How to build muscle like my mom did

Dad had a butcher shop in a small town and when I was a child I used to watch my mother make meat. She used to cook ox trotters for hours in a huge pot on the old wood stove. When she was so soft that her bones were clean enough, she took the soft mass of meat and sinew, chopped it up, and mixed it with the clear broth that was left in the pot. This magically turned into a hard jelly in the fridge.

As a young mother, I watched her make meat for church bazaars while trying to keep my two active youngsters out of trouble. Now, many years after her death, I only cook for myself and try to imitate the flavor of the meat that I used to make, because the exact recipe was never written. Neither is it now since few people still do it.

Brawn is so quick and simple when prepared in a pressure cooker and I have found it to be a great resource to have around the house.

Will need:

  • 1 kg of well cleaned ox trotters. (I buy it frozen at the supermarket butcher
  • Enough water to cover little hands in a pressure cooker
  • salt and pepper
  • 1 – 2 tablespoons of vinegar for every liter of water

I remember that my mother’s meat tasted slightly sour and I read that vinegar draws calcium out of the bones. Ma was born in 1903 and her mother 25 years earlier. Now where did housewives in the 19th century learn this?

Method:

  • Cook the meat in a pressure cooker for about 1 1/2 – 2 hours
  • Let cool with lid on until contents are cool enough to handle.
  • Strain and remove the bones.
  • Chop the very soft solids and put them back in the broth.
  • and add more salt if needed Pour into containers of your choice.
  • Mine goes in the fridge in an oblong Pyrex dish covered with aluminum foil.

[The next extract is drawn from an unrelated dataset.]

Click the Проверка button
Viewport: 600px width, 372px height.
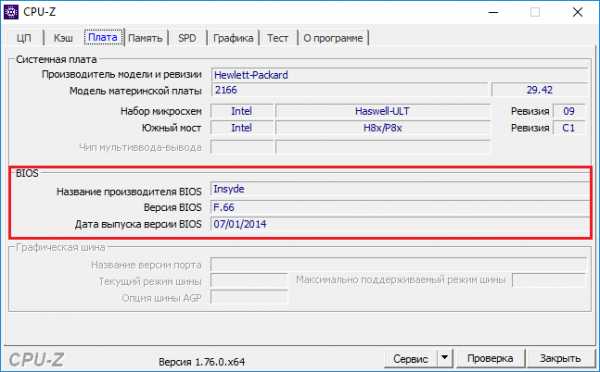pos(490,358)
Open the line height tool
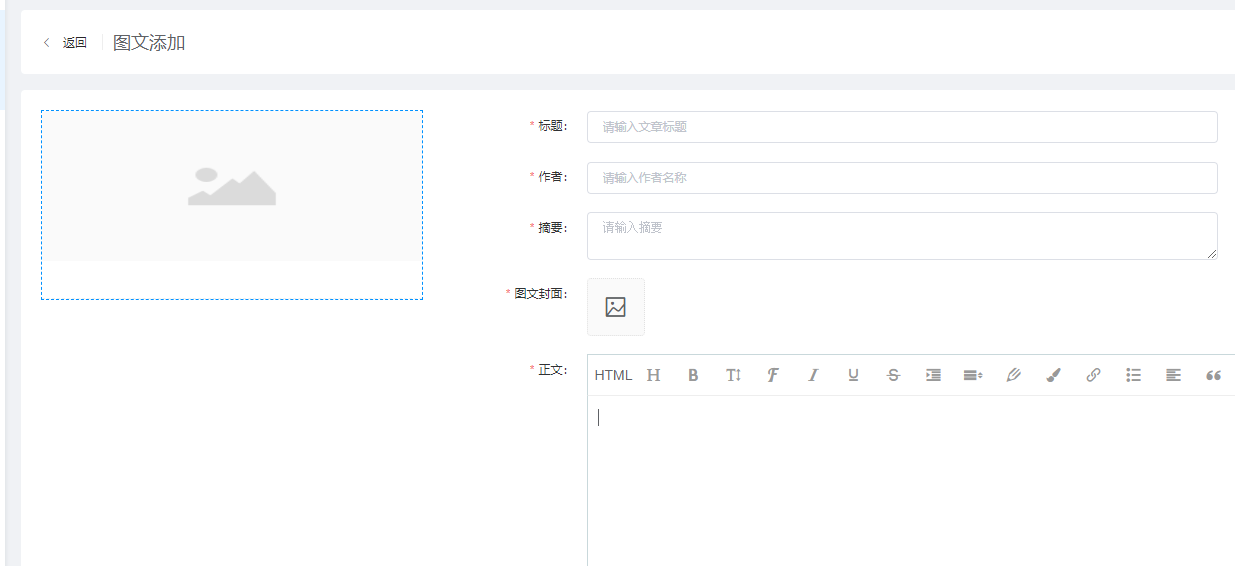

When done, there is a thin layer of soft fat on top that can be easily scraped off before serving. It doesn’t freeze well.

Seasonings can vary and nowadays I add a clove minced onion, a few peppercorns, a few herbs like thyme and a sprig of rosemary for extra subtle flavor. I only use ox trotters and not beef leg, as my mother used to do when she prepared meat for the church bazaars. I prefer the clear jelly and the smooth textured residue that fell off the bones like it used to in my early childhood.

Sometimes the meat containing beef curry is also placed in the form of a bread and thinly sliced ​​for serving. Others may prefer to add squares of sliced ​​ham or other cold cuts, chopped hard-boiled egg with finely chopped parsley, small cubes of multi-colored cooked vegetables such as beets and pickled gherkins or carrots and peas.

I personally crave the taste of early childhood when I tasted what my mother must have tasted at her childhood home on the family farm, while watching her own mother make meat. Perhaps vinegar was also used as a preservative in those days before refrigeration, hence the spiciness of Ma’s meat?

Enjoy!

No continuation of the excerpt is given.